Sunday, November 29, 2009

Dubai goes bust!

The massive economic failure in Dubai that is now becoming public is not surprising to those of us who have followed the massive construction projects undertaken there. In Doha, the capital city, they have built several striking high rises with modern architecture, a large airport, a huge hotel, a large set of man-made islands off the coast and are in the process of building a modern city in the desert. The question is where are the assets upon which these grand developments are based?
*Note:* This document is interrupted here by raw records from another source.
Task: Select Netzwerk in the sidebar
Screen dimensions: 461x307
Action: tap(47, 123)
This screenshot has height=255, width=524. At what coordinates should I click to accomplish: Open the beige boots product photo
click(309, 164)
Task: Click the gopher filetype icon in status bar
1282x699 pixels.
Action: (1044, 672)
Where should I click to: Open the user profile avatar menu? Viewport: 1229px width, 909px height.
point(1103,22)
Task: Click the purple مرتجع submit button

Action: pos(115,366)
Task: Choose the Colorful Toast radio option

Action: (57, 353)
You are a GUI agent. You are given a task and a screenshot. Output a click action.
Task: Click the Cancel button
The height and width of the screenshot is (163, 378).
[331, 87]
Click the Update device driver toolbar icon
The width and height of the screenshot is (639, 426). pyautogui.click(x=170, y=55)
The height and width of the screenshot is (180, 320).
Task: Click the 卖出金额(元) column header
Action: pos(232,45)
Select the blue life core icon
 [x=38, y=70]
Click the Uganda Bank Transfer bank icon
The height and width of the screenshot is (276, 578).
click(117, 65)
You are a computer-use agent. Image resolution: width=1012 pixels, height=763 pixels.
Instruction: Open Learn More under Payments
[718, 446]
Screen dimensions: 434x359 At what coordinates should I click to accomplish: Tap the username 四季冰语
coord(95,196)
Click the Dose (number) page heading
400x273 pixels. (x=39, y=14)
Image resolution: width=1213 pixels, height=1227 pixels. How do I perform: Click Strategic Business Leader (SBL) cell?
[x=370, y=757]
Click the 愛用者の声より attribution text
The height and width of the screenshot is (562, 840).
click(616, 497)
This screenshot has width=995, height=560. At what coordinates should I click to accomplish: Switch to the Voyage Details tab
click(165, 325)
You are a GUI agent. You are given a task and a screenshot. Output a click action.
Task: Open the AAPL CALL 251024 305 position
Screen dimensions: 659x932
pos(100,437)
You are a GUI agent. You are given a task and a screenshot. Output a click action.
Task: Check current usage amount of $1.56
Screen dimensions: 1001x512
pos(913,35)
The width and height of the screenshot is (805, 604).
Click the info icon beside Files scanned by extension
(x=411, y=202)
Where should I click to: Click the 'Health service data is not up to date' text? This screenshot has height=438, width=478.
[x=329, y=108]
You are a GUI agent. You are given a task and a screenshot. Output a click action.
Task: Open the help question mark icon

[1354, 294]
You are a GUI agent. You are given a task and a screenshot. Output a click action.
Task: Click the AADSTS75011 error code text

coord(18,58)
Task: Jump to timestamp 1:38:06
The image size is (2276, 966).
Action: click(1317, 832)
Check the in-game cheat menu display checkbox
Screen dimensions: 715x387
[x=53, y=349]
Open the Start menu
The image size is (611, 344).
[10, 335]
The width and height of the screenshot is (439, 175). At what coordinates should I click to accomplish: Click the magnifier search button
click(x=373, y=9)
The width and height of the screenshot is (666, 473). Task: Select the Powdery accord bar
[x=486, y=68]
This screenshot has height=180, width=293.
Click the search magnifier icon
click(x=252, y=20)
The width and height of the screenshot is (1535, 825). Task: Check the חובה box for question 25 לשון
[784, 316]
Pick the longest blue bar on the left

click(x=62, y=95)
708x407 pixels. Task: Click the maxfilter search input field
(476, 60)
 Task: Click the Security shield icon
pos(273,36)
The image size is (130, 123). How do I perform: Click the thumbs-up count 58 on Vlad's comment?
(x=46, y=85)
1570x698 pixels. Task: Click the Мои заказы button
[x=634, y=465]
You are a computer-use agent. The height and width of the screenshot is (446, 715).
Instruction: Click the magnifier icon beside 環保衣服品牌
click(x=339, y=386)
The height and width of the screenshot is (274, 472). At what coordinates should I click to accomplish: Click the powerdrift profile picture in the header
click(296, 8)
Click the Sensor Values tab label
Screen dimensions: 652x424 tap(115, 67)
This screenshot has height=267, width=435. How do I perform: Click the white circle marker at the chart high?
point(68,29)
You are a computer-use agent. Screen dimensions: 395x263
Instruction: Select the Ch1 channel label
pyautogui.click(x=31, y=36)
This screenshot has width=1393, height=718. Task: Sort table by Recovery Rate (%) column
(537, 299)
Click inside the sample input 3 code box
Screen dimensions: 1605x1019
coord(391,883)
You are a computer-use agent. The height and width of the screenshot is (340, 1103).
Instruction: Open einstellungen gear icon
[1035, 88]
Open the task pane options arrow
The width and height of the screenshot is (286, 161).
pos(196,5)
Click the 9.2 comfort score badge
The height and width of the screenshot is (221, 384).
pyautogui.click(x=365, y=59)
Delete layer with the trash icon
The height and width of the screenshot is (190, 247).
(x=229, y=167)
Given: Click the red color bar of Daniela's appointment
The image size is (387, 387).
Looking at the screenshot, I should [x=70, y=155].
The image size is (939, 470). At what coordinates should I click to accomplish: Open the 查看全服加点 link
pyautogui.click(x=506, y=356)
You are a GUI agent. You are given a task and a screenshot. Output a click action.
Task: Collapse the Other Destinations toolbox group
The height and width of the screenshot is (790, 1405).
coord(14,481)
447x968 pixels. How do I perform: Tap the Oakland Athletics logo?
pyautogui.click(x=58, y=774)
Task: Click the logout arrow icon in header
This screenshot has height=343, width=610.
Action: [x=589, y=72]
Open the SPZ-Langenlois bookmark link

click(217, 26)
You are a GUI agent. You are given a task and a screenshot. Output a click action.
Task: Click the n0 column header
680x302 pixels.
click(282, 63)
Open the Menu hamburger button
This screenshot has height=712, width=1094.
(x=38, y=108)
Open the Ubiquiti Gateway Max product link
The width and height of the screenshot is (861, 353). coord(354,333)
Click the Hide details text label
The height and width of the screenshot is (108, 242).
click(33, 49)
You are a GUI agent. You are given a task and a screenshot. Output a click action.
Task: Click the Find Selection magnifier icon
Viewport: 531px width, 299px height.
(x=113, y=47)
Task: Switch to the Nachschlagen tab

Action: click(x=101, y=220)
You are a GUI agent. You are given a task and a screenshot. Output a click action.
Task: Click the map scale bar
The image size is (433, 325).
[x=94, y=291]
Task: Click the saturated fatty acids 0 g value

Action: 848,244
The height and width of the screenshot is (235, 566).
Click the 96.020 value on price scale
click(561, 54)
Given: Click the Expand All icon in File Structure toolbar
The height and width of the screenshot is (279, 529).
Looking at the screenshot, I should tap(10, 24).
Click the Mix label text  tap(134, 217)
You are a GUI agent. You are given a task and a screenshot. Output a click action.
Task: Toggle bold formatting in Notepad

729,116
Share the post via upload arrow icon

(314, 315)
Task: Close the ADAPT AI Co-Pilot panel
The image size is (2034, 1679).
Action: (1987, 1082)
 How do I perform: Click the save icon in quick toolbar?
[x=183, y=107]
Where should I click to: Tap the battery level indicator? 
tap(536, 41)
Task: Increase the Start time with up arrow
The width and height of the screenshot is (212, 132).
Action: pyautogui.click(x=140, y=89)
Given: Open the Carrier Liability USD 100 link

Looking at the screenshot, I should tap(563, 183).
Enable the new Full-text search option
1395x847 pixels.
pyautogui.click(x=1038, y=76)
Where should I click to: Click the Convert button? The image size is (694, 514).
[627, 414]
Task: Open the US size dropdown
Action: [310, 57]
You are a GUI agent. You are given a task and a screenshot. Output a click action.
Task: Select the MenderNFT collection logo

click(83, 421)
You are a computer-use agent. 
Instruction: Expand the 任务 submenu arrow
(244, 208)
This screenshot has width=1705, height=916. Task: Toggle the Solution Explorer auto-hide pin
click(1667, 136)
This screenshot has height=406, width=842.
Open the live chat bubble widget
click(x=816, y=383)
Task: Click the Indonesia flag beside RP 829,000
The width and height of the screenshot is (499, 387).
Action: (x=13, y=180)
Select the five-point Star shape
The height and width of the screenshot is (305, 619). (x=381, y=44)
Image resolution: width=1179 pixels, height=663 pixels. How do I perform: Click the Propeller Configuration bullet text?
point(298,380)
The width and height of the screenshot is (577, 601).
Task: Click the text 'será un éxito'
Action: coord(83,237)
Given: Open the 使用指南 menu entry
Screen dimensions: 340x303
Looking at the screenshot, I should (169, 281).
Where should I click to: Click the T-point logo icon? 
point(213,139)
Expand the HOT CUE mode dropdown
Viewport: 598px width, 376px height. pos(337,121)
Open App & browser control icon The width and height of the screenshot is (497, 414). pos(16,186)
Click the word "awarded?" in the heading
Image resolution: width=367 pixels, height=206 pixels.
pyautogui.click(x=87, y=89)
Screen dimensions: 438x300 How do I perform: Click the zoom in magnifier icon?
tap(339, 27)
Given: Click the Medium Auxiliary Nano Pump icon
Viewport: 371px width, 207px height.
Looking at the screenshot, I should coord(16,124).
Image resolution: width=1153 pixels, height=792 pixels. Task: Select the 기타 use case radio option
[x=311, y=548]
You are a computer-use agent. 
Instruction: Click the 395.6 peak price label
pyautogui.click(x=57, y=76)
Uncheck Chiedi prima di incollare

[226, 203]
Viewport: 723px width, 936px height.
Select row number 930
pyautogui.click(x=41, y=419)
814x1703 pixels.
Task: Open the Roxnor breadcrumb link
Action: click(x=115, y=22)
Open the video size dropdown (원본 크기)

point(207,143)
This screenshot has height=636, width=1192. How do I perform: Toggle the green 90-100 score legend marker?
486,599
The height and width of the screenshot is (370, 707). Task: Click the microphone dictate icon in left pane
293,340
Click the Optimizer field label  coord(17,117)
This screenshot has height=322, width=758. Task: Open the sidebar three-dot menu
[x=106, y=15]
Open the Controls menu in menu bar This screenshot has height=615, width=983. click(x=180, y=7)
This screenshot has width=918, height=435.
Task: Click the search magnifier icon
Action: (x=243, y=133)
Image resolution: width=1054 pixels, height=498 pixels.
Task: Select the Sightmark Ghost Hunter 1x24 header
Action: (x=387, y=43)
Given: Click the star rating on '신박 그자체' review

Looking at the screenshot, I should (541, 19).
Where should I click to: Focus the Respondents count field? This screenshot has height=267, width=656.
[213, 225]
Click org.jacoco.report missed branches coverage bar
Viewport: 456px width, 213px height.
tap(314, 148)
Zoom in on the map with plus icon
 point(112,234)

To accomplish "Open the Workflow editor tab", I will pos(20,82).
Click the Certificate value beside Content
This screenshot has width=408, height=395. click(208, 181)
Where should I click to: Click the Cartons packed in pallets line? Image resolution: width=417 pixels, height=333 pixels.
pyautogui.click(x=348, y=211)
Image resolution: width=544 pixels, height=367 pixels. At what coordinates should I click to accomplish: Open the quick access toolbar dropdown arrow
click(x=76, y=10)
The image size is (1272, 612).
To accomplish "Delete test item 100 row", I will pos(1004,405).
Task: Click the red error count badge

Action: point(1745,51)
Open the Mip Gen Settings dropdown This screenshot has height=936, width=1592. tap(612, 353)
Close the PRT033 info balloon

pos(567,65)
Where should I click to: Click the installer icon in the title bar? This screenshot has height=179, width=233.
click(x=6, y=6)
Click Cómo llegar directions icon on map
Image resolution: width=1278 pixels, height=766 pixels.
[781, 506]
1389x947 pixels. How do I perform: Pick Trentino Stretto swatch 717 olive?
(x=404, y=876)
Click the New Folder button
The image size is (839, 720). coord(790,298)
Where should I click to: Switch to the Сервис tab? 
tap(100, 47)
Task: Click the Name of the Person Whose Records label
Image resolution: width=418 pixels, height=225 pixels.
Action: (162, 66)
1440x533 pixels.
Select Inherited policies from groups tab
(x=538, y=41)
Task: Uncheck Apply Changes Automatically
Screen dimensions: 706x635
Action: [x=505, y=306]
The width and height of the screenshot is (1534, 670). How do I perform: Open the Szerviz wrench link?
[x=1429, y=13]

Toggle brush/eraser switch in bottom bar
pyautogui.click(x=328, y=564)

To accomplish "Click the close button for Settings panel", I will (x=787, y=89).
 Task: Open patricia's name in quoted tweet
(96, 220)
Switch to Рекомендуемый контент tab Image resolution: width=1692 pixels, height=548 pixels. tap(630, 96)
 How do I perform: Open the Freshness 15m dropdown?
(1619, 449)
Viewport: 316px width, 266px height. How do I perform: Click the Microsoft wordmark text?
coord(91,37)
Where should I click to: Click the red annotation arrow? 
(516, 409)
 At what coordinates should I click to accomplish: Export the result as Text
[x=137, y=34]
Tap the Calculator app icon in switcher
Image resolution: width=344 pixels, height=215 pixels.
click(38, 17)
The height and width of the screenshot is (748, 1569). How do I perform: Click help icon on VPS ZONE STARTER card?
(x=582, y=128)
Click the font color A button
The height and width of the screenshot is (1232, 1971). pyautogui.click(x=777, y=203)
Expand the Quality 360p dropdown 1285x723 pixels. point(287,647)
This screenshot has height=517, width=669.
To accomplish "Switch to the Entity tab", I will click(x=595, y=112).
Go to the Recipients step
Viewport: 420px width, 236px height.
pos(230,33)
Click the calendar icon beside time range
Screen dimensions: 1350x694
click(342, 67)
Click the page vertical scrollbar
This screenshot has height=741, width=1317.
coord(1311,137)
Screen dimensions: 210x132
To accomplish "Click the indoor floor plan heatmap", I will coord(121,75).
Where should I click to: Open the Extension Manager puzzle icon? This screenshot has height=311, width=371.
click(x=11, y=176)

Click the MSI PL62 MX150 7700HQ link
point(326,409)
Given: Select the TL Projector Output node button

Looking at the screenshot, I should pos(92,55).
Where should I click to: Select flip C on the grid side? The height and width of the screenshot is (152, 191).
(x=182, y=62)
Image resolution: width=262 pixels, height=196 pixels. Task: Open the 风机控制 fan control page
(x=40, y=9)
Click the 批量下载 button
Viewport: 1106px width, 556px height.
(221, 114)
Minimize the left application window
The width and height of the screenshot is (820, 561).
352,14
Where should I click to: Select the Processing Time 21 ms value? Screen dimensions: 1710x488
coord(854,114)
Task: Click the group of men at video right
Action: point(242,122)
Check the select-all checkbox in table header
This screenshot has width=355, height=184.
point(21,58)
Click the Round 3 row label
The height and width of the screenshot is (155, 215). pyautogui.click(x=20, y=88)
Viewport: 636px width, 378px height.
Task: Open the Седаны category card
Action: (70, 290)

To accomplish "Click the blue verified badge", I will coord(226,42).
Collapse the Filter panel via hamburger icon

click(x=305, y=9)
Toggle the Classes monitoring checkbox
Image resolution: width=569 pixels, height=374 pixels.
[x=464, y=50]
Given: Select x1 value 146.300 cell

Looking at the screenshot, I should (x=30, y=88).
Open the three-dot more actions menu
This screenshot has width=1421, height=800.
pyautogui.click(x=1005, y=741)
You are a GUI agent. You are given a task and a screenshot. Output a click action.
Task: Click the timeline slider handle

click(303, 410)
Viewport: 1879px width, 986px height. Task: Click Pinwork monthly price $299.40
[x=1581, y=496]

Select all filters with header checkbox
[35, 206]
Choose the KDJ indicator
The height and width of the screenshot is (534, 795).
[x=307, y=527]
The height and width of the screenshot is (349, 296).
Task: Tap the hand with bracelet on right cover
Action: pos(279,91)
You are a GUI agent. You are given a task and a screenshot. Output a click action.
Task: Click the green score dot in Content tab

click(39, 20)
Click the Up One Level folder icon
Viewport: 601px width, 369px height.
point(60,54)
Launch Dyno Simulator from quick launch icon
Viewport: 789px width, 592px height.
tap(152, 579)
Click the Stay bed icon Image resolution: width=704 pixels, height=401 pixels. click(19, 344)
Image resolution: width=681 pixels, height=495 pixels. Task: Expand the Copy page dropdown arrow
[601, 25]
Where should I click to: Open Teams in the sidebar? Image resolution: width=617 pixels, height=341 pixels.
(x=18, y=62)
Dubai has no oil, so to plan for the future of their people the Government embarked on a huge program of development, designed to establish Doha as a modern trade, tourist and financial center. In doing so they borrowed billions of dollars, and were selling houses on the man-made islands (built in the form of a palm) for millions of dollars. But, the income was not enough and they have now asked their creditors to accept a delay in payment on the interest of some b$90 in loans and apparently they are in deficit to the tune of $60 billion. This has caused a ripple effect around the world, causing some concern in capital markets.
While Doha seemed a rational attempt by an Arab country to modernize and plan its development, it seems that they went too far too fast. Development has to be built on something, some tangible assets. It is of course tempting to compare Dubai with Israel. But, the big difference is that Israel has developed gradually (although fast) on the basis of indigenous entrepreneurial advances, such as hi-tech business (cell-phone, software), biotech (drugs) and agriculture (drip irrigation). These efforts have resulted in industries that are the envy of most of the world.
Some of you may be aware of the new book "Start-up Nation" by Saul Singer that documents the development of Israeli hi-tech and IT advances, and gives the data showing that Israel has more start-ups than all of Western Europe combined and Japan, and is second in the world only to the US. It is also tempting to advise investors that putting their money in Israel is a far safer bet than in Dubai or any other Arab country.